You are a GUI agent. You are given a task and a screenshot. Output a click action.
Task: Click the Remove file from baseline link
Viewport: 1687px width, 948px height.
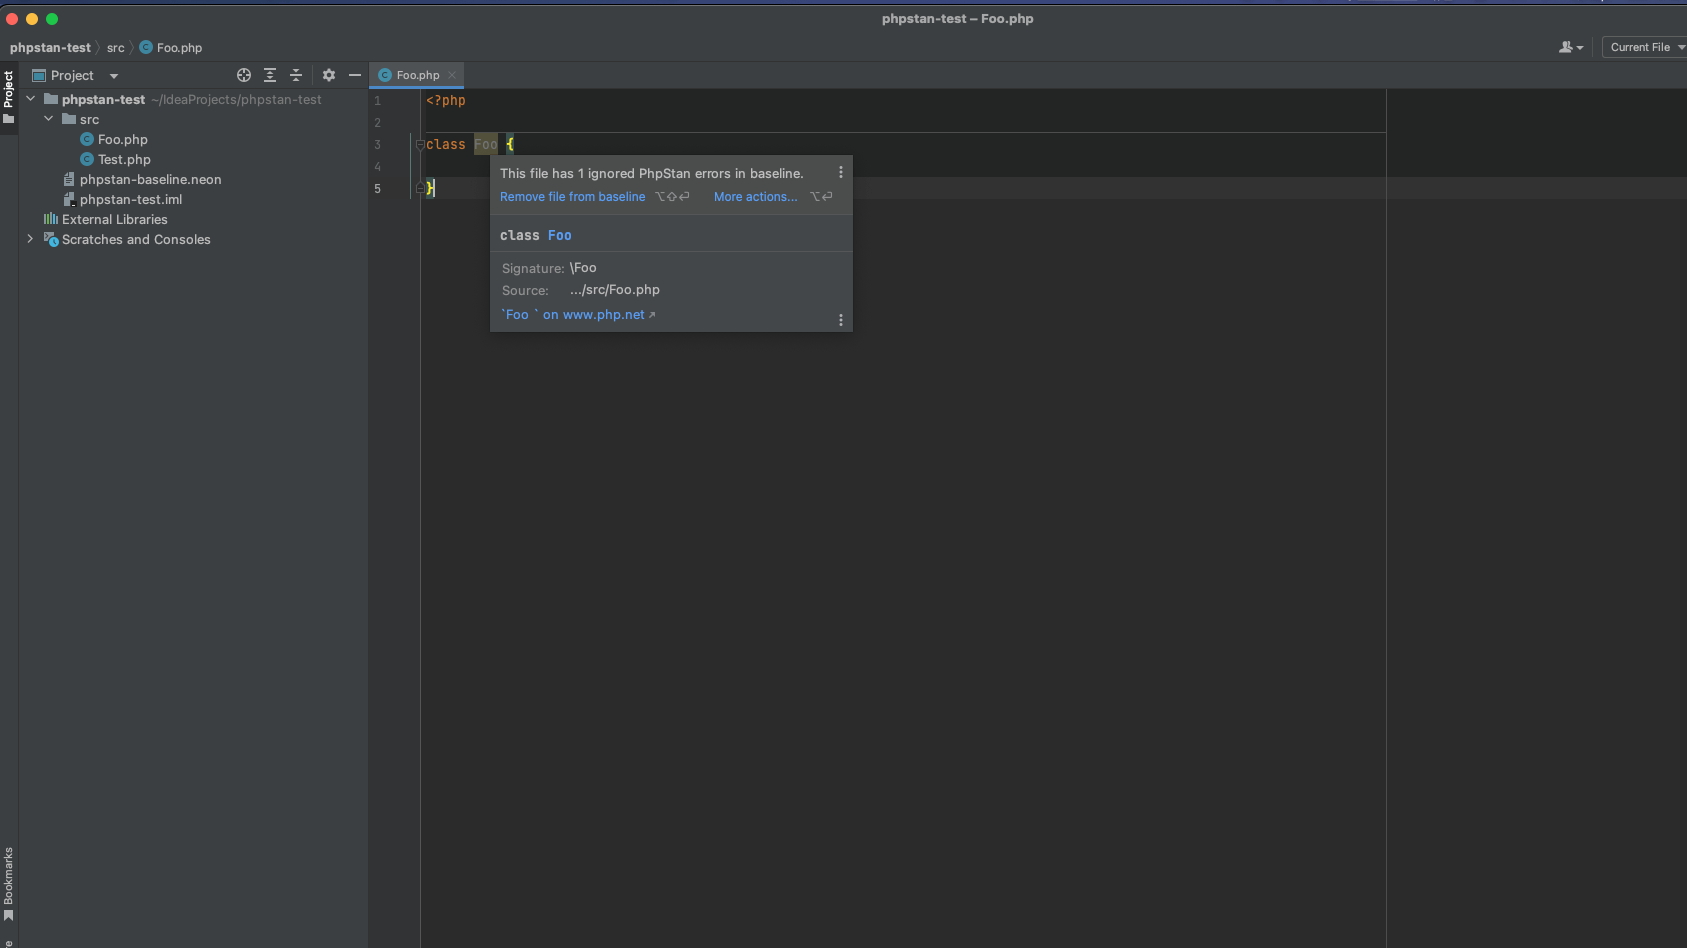click(x=572, y=196)
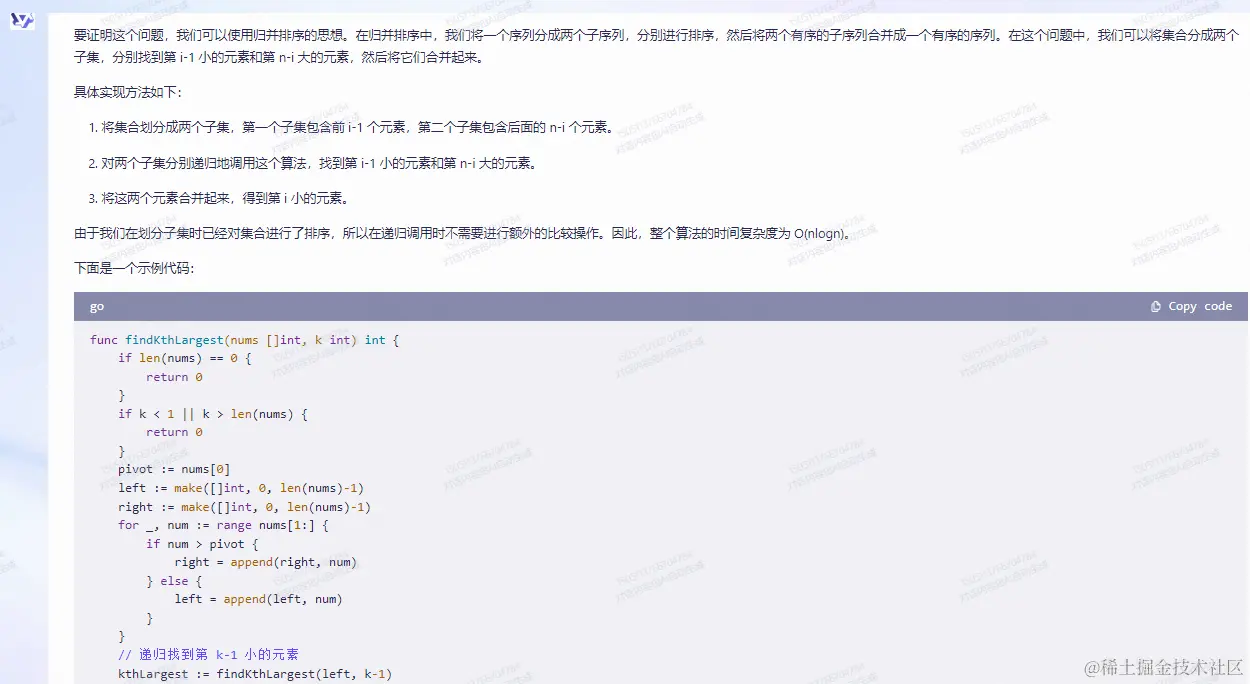Select the make([]int keyword in code
The width and height of the screenshot is (1250, 684).
212,488
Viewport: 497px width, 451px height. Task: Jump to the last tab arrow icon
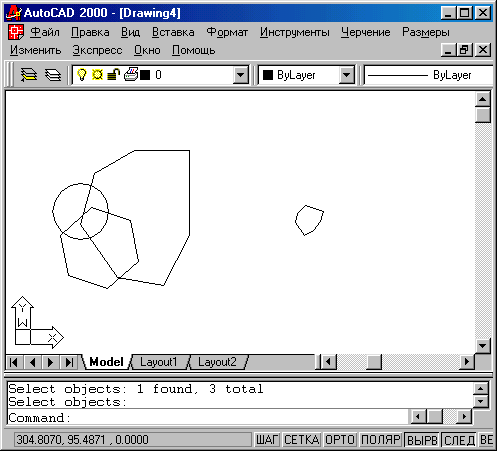[69, 362]
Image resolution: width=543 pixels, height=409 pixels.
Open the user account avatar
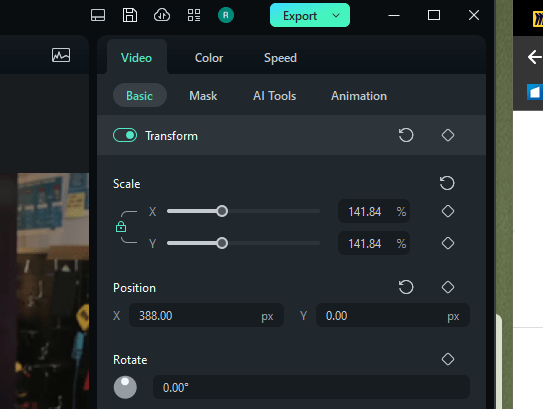pyautogui.click(x=226, y=15)
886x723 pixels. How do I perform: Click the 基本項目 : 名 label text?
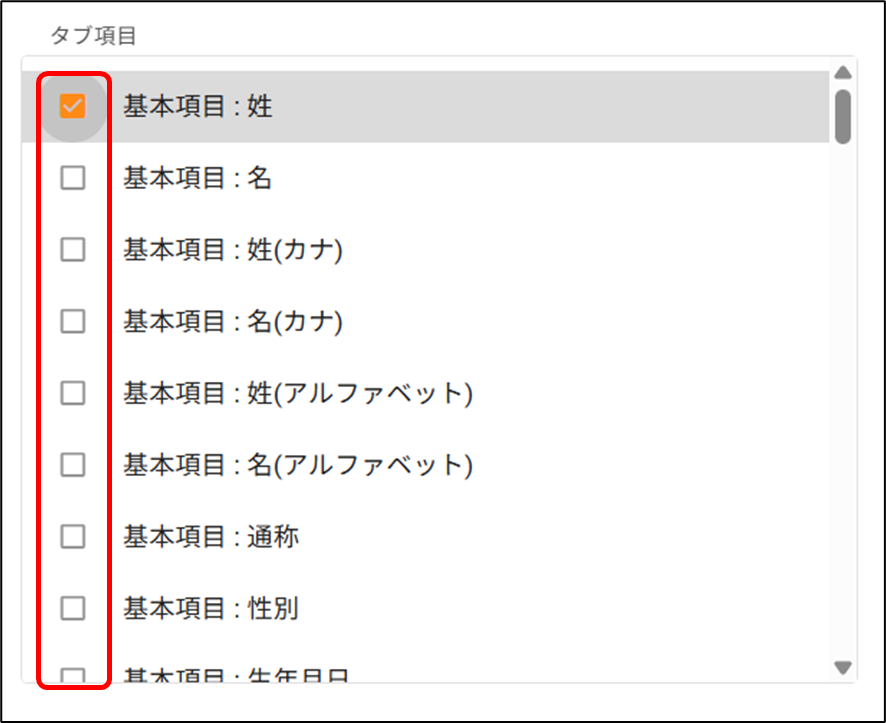click(198, 178)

#### Problem details
Update the entries so that every "Viewport" becomes "Display", leaving all else unchanged. Leave the pictures out of your answer.

#### Result of the task
You are a GUI agent. You are given a task and a screenshot. Output a click action.
Task: Click the Remove file from baseline link
Display: 1687px width, 948px height.
click(x=572, y=196)
Select the make([]int keyword in code
The width and height of the screenshot is (1250, 684).
212,488
Display: 497px width, 451px height. Task: Jump to the last tab arrow icon
[69, 362]
Image resolution: width=543 pixels, height=409 pixels.
Open the user account avatar
pyautogui.click(x=226, y=15)
886x723 pixels. How do I perform: Click the 基本項目 : 名 label text?
click(198, 178)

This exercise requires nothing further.